I do wonder at the uninformed idiocy when I see post like that of BarbiesBoyfriend, which just look to start a fight. The Falklands was a stunning maritime effort and maritime was clearly the ‘supported command’. But the idea that the services operated (or even the capability or authority to operate) as an independent arm is ridiculous; this view is not supported in any knowledgeable account or factual record of the conflict. Wining the war was far from certain and gambling UK lives to score points is more than a little far fetched and rather insulting to those who served us so well.

Whilst the ‘tip of the spear’ in the Black Buck raids was unique, the sorties themselves were not. The use of massive strategic reach via AAR was ‘routine’ (well as routine as these gobsmackingly difficult sorties could be) during the conflict. Victors conducted the longest range MRR sorties ever seen, Nimrod MR2 / R1s conducted a range of activities and the Hercs conducted record-breaking long range air drop and para sorties across the South Atlantic operating area. Virtually all these sorties were in direct support of the maritime campaign – a true joint effort. Changing the tip of the AAR spear from a Herc / Nimrod / Victor to the Vulcan was a new challenge to the AAR force, but it was one of many such challenges over that period.

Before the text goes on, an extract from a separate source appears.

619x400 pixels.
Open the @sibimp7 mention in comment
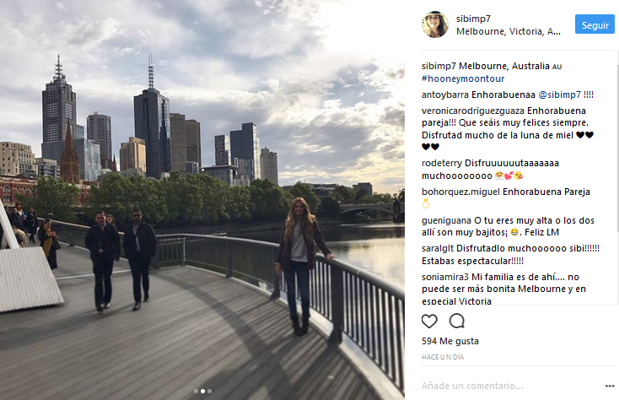point(559,95)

Can anyone imagine the difficulty of maintaining a ‘surface picture’ under EMCON over such a vast area without MRR, ELINT, Maritime Recce or being able to operate a couple of carriers in such conditions? Can anyone imagine protecting the UK fleet without an Argentinean Navy fearful of the Nimrod MR2 force? Can anyone imagine running a surface fleet so hard in such challenging conditions without the air drop of critical spares? Can anyone imagine running the Harrier force in the mud-moving role without Argentinean radars fearing SEAD, post the Shrike raid? Can anyone imagine SF units being stuck on the wrong bit of the globe without being ‘dispatched’ to the awaiting ships below?

The air component was far from a ‘one-trick-pony’.

green granite 1st Apr 2009 08:05

Having been on the range at Larkhill filming the drop of 21 live retarded 1000lb bombs, the the effects of having 21 dropped near you would have been far more demoralising on the enemy troops than a couple of LGB bombs.